▶ **What is being asked**
Print the records exactly as they are written.

(Stored data)
------------------------------------------------
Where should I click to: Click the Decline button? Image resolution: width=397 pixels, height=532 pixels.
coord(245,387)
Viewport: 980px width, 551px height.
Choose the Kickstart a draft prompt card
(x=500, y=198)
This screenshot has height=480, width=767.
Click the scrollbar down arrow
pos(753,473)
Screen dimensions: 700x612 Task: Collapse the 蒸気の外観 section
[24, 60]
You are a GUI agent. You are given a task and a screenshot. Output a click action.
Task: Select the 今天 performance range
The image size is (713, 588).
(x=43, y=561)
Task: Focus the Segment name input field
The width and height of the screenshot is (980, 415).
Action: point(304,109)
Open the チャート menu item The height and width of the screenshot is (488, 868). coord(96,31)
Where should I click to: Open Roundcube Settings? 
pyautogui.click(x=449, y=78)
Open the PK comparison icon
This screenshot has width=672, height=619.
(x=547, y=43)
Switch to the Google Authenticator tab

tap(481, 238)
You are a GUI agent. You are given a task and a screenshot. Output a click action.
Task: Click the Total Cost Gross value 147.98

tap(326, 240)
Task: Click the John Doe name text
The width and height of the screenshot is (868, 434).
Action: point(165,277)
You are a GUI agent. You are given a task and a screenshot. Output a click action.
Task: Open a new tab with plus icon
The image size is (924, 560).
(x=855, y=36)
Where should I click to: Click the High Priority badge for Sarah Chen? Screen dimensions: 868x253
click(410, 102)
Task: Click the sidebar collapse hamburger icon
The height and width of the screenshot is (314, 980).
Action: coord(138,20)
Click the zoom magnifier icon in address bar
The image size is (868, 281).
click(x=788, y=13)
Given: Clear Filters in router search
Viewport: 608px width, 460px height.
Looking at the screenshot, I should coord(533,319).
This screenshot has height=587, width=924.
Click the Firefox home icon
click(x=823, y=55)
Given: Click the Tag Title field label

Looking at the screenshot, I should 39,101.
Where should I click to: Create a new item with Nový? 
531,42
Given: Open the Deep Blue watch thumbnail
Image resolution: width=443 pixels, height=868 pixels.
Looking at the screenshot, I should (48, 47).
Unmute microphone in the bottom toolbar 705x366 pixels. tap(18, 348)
------------------------------------------------
▶ **Task result**
Where should I click to: Click the Decline button? Image resolution: width=397 pixels, height=532 pixels.
coord(245,387)
Viewport: 980px width, 551px height.
Choose the Kickstart a draft prompt card
(x=500, y=198)
This screenshot has height=480, width=767.
Click the scrollbar down arrow
pos(753,473)
Screen dimensions: 700x612 Task: Collapse the 蒸気の外観 section
[24, 60]
You are a GUI agent. You are given a task and a screenshot. Output a click action.
Task: Select the 今天 performance range
The image size is (713, 588).
(x=43, y=561)
Task: Focus the Segment name input field
The width and height of the screenshot is (980, 415).
Action: point(304,109)
Open the チャート menu item The height and width of the screenshot is (488, 868). coord(96,31)
Where should I click to: Open Roundcube Settings? 
pyautogui.click(x=449, y=78)
Open the PK comparison icon
This screenshot has width=672, height=619.
(x=547, y=43)
Switch to the Google Authenticator tab

tap(481, 238)
You are a GUI agent. You are given a task and a screenshot. Output a click action.
Task: Click the Total Cost Gross value 147.98

tap(326, 240)
Task: Click the John Doe name text
The width and height of the screenshot is (868, 434).
Action: point(165,277)
You are a GUI agent. You are given a task and a screenshot. Output a click action.
Task: Open a new tab with plus icon
The image size is (924, 560).
(x=855, y=36)
Where should I click to: Click the High Priority badge for Sarah Chen? Screen dimensions: 868x253
click(410, 102)
Task: Click the sidebar collapse hamburger icon
The height and width of the screenshot is (314, 980).
Action: coord(138,20)
Click the zoom magnifier icon in address bar
The image size is (868, 281).
click(x=788, y=13)
Given: Clear Filters in router search
Viewport: 608px width, 460px height.
Looking at the screenshot, I should coord(533,319).
This screenshot has height=587, width=924.
Click the Firefox home icon
click(x=823, y=55)
Given: Click the Tag Title field label

Looking at the screenshot, I should 39,101.
Where should I click to: Create a new item with Nový? 
531,42
Given: Open the Deep Blue watch thumbnail
Image resolution: width=443 pixels, height=868 pixels.
Looking at the screenshot, I should (48, 47).
Unmute microphone in the bottom toolbar 705x366 pixels. tap(18, 348)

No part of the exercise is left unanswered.